### Description of the task
Find the word "will" in the listing. Copy out each line where it occurs.

### Input data

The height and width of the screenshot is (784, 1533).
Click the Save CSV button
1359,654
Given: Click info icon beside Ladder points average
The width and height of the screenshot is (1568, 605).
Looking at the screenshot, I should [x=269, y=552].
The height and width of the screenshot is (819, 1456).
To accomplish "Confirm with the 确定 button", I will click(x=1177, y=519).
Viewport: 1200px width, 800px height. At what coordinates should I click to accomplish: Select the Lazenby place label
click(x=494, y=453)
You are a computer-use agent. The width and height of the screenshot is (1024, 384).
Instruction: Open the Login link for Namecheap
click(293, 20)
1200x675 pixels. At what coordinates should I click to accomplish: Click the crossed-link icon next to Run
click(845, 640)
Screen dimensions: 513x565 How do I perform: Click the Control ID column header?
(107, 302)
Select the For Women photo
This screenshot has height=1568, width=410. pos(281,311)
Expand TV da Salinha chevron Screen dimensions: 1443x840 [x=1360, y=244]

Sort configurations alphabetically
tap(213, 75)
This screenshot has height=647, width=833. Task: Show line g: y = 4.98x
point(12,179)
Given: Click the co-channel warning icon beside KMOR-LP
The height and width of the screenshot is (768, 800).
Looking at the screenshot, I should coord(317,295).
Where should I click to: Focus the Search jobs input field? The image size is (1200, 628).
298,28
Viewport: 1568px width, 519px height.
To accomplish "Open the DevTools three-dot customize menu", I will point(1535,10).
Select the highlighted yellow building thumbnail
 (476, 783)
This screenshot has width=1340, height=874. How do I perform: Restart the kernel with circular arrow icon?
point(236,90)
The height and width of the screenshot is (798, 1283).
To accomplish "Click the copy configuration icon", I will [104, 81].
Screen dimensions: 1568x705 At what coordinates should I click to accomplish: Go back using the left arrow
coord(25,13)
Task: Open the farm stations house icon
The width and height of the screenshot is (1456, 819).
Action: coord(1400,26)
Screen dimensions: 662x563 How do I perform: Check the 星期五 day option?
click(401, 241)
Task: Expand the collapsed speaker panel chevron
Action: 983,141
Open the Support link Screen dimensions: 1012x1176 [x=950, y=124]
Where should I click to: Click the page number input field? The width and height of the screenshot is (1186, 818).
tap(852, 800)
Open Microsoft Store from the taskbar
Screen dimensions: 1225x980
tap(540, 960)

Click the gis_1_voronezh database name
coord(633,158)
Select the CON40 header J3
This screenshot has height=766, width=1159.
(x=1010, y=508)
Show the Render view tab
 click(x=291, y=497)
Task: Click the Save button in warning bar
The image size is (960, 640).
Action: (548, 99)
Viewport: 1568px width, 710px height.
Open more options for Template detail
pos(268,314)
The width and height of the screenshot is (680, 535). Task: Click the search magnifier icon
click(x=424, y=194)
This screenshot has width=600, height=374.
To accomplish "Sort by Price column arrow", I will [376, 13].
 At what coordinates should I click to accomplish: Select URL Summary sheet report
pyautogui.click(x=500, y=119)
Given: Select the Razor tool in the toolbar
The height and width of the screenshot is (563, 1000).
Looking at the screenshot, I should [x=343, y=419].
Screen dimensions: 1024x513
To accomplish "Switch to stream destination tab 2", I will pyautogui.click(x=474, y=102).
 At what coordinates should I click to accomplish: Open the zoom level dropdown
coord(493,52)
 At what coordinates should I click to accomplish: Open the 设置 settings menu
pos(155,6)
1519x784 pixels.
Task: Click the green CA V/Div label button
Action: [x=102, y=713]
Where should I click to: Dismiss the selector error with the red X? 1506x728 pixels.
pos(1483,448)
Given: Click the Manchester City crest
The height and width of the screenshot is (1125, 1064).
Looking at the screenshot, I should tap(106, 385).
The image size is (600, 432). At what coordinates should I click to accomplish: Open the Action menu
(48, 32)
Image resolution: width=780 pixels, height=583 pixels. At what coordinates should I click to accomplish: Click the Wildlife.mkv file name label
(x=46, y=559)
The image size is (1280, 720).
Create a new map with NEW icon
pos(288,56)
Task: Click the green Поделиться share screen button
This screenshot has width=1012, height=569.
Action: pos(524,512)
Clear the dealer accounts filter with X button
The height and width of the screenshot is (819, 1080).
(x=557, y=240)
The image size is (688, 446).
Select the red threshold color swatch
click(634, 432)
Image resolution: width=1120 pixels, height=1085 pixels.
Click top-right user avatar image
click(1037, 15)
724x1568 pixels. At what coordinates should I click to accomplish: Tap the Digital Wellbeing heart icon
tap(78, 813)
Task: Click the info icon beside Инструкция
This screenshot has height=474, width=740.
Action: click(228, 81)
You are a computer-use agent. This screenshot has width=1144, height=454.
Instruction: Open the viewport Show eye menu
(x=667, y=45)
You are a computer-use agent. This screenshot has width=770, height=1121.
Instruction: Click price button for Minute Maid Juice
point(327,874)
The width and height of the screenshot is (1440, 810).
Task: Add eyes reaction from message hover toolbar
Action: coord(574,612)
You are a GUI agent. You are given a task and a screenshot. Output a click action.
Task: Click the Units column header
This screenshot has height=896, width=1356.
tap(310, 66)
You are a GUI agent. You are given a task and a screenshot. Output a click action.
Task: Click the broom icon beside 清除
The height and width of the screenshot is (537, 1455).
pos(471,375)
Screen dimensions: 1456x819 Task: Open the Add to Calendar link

### Result
To accomplish "Confirm with the 确定 button", I will click(x=1177, y=519).
To accomplish "Open the DevTools three-dot customize menu", I will point(1535,10).
To accomplish "Click the copy configuration icon", I will [104, 81].
To accomplish "Sort by Price column arrow", I will [376, 13].
To accomplish "Switch to stream destination tab 2", I will pyautogui.click(x=474, y=102).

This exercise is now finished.